It is not a secret that whole cluster becames frozen in case of any node goes out of disk space.
This behavior is described here: [PXC-1871] LP #1525300: Whole cluster freezes if one node goes full - Percona JIRA
And also there was a mention, that behavior is expcted so the issue “will not be fixed”.
But why this behaviour is “expected”? If one node fails, it means that transaction can be applied on all nodes except problematic one. This should run into CEV voting or something, IMO.
Who can advice either there are some workaround for this situation, either it is planned to be fixed? Thanks.

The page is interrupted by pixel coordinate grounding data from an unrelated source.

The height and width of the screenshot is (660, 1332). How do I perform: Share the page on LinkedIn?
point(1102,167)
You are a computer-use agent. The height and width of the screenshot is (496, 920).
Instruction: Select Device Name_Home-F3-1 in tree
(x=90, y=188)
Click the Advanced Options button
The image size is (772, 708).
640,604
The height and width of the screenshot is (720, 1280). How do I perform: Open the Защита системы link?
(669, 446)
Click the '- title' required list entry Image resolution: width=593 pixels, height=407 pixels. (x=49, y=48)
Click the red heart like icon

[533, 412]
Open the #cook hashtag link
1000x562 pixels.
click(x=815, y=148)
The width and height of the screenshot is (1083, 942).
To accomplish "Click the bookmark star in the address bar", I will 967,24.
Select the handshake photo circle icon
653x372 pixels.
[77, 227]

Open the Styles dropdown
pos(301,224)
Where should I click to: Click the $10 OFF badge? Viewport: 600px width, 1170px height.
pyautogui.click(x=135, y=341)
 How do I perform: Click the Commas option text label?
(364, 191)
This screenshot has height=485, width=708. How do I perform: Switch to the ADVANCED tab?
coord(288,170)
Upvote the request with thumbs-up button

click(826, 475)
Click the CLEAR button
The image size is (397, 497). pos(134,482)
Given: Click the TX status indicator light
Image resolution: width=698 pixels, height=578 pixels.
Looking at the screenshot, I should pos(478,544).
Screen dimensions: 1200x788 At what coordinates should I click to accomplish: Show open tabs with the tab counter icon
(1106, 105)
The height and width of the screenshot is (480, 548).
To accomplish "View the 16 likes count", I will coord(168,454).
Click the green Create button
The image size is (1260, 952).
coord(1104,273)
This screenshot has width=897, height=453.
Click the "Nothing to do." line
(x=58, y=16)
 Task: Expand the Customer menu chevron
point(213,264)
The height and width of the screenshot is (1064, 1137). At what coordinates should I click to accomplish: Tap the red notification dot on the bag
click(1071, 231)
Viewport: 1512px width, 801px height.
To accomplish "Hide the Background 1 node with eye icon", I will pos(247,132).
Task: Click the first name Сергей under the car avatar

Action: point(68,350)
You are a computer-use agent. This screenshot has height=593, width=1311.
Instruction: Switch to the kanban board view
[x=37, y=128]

Just because a node is out of disk space does not mean it is a failed node. That node can still serve SELECT queries and if data is removed, that free space can be used for new writes. Since a node without free space is still a valid member to answer queries, then it must ack any new writes. Since it cannot ack writes, the cluster can’t move forward and stalls, but the node can still respond to normal heart beats which tells the other nodes that he’s OK and he’s a functioning member.
The best workaround is to be proactive and use PMM to monitor free disk space to alert before the issue arrises.
Yep, we are monitoring free disk space proactively, but issues can still occur and disk space can be dramatically reduced at any time (that is our case).
IMO, PMM+alerting is not that much related to High Availability (that is Percona Cluster was made for), since High availability should follow the rule of minimized manual actions taken by human and maximizing automation.
Stall RW cluster because of the one node out of disk space – is a typical case when Cluster should act proactively to detect and resolve problematic node. Still it’s my opinion, but on live highloaded system such issues can still occur, even if we have dedicated monitoring SRE people (we have ones). In this case to unblock stalled cluster we need to shutdown mysql on problematic node manually, and this also takes some time to happen.